- [Material shown]
○ ○ ○

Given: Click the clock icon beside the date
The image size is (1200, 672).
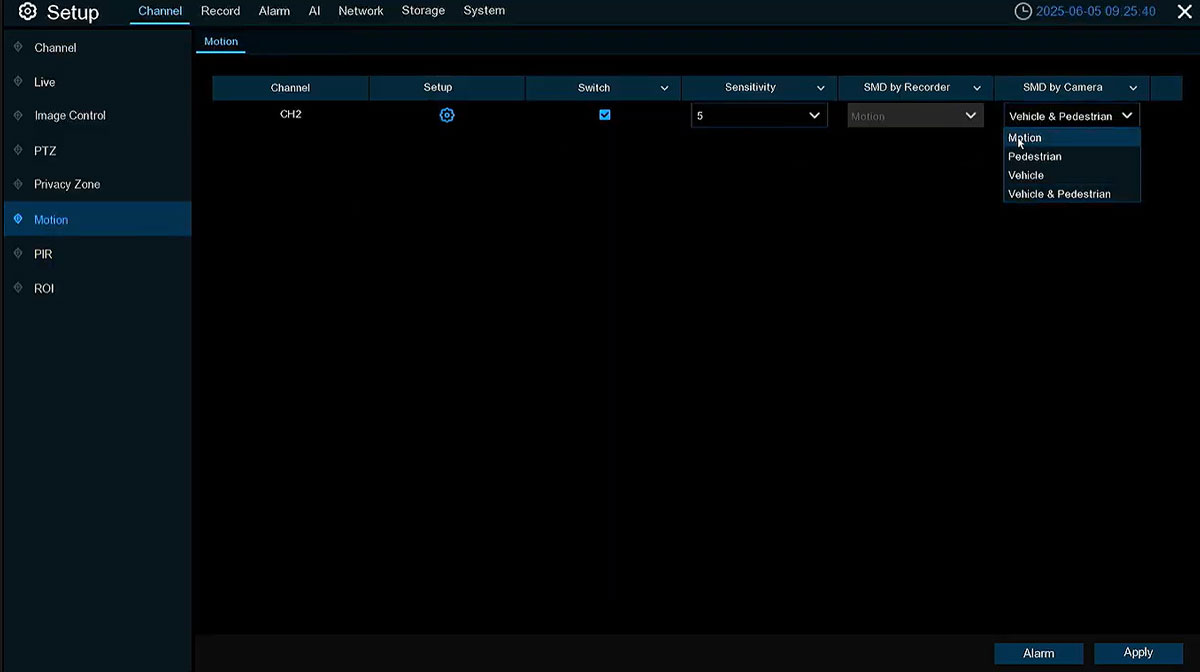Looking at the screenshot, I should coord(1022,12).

○ ○ ○

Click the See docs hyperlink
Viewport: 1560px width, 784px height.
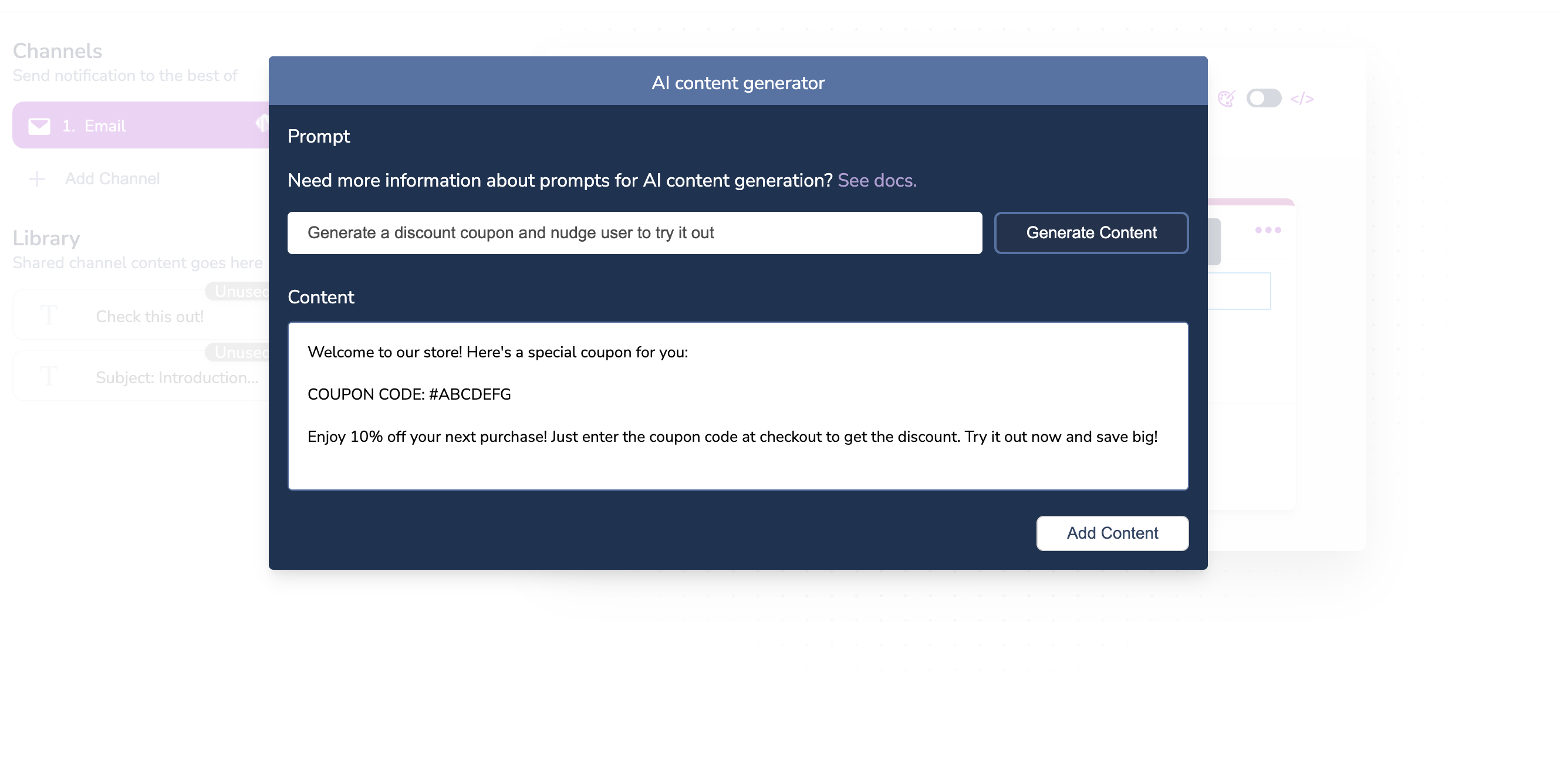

○ ○ ○

Please render the material as a Markdown table with columns No. and Text, beginning at the line that has "Click the See docs hyperlink" and stopping after the line that has "Viewport: 1560px width, 784px height.". Number each line in order, and leave out any blank lines.

| No. | Text |
|---|---|
| 1 | Click the See docs hyperlink |
| 2 | Viewport: 1560px width, 784px height. |